> _Selected excerpt_:
╭──

Hogan on the phone after another mishap

Hogan’s Heroes

Star Image in Dean Murphy’s The Very Excellent Mr. Dundee

Crocodile Dundee star Paul Hogan embodies a loosely fictionalised version of himself in Dean Murphy’s Los Angeles–set farce, with the actor’s declining cultural relevance and disconnection from the modern world played for often-slapstick laughs. As Jake Wilson contends, however, the film’s portrayal of this icon of Australian nonchalance is ultimately paradoxical, straining credibility while failing to make up for it with either satirical bite or surreal excess.

‘Why don’t we just turn around and go back the way we came up?’ the eighty-year-old Paul Hogan, playing himself, asks at the outset of The Very Excellent Mr. Dundee (2020). In one of writer-director Dean Murphy’s wittier touches, the image that accompanies this plainly reflexive line suggests a visual pun on the phrase ‘over the hill’ – the hill in question being one of the Hollywood Hills, where Hogan has gone for a stroll with his mate Barney (Roy Billing). At present, the pair are wondering how to proceed, having just caught wind of a dangerous snake nearby.

╰──

> _Listed entries_:
╭──

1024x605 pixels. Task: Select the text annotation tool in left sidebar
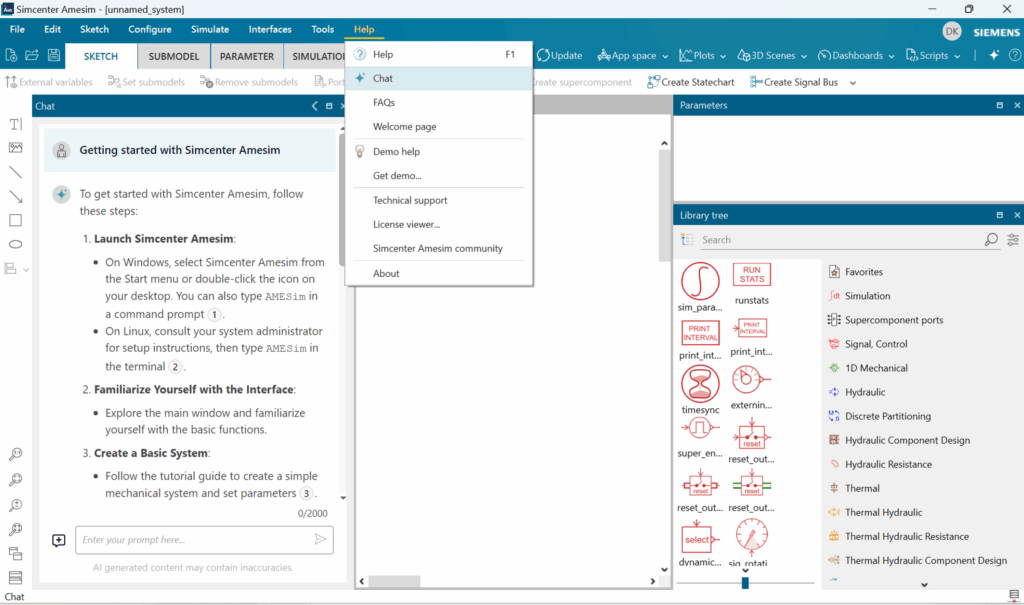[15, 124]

╰──
╭──

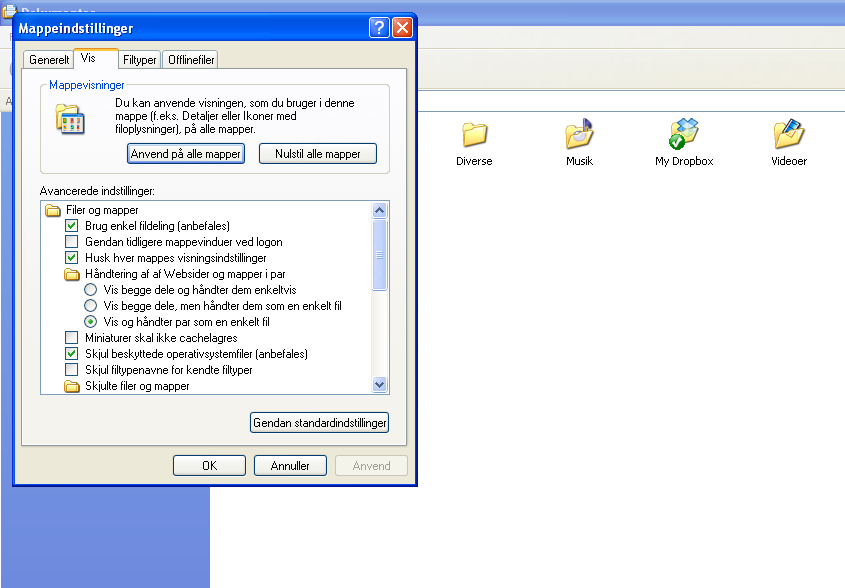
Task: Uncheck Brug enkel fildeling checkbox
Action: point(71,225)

╰──

> _Work to complete_:
a. In the review of The Very Excellent Mr. Dundee, which actor plays Hogan's mate Barney?
b. In the review of The Very Excellent Mr. Dundee, why does the image accompanying Hogan's opening line suggest a visual pun on "over the hill"? Explain in one to three sentences.
c. Carry the review of The Very Excellent Mr. Dundee forward from its final sentence, keeping its critical voice.

> _Responses by task_:
a. Roy Billing.

b. The reflexive line is spoken by an eighty-year-old Paul Hogan playing himself. The image shows him on one of the Hollywood Hills, where he has gone for a stroll with Barney. The hill literally pictures the phrase "over the hill."

c.
Hogan’s most famous fictional alter ego, Northern Territory crocodile hunter Mick Dundee, would know exactly what to do. This is less true of the Hogan of Mr. Dundee, a fictional construct in his own right but one who bears a much closer resemblance to his real-world model. Like the man who plays him, this Hogan is a celebrated Australian comic and movie star, long past his Hollywood heyday but still living in Los Angeles – in theory, so he can stay close to his twenty-year-old son, Chase (Jacob Elordi), who is evidently modelled on the real-life Hogan’s own youngest son, Chance.[1]Greg Hassall, ‘Paul Hogan’s Loyalty Lies with the Nation He Came to Personify but He Still Can’t Call Australia Home’, ABC News, 23 September 2019, <https://www.abc.net.au/news/2019-09-23/paul-hogan-crocodile-dundee-cant-make-australia-home-yet/11413872>, accessed 9 November 2020.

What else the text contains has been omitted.